March 24, 2009

I Can Admit It, I need Professional Intervention!

It's officially time for professional assistance! I'm a DIY type gal and my grooming is no exception; however, I can admit when I'm beat.

First of all I've been struggling with hair color. They quit making my preferred shade and after months of experimentation, I've realized I don't love the tri-colored results. So tomorrow evening I'm going to bite the bullet and hope like hell that Jessica the colorist-I've-never-met before-but-who-works-at-a-very-reputable-establishment knows what she's doing.

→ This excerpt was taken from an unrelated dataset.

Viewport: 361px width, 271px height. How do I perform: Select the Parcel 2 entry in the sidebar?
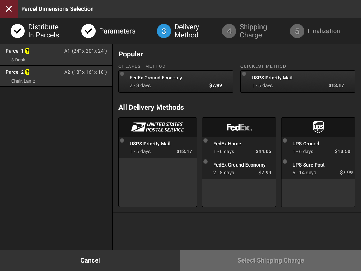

I've been burned in this respect before but I'm going to be positive. What's the worst that can happen? I mean, if anyone can laugh at themselves it's me.

Speaking of. . .I decided this afternoon after renewing my online Weight Watchers subscription - which I NEVER use - perhaps this could be the first summer since college where I wouldn't have to endure my thighs rubbing together sans Spanx?

So it begins. . .Eating carrot sticks until my fingers are orange and fuzzy math in point calculations. . .How freaking much is 4 oz. of Sangria?! 4 oz. is barely enough to gargle with.

My professional health and beauty interventionists and I will move forward towards my 33rd birthday. . .Which I'll no doubt be too bitchy from hunger and poor from my colorist to enjoy!

Now I have to go measure out a cup-full of cereal that resembles gerbil food. . .Which should fill me up. . .NEVER!!!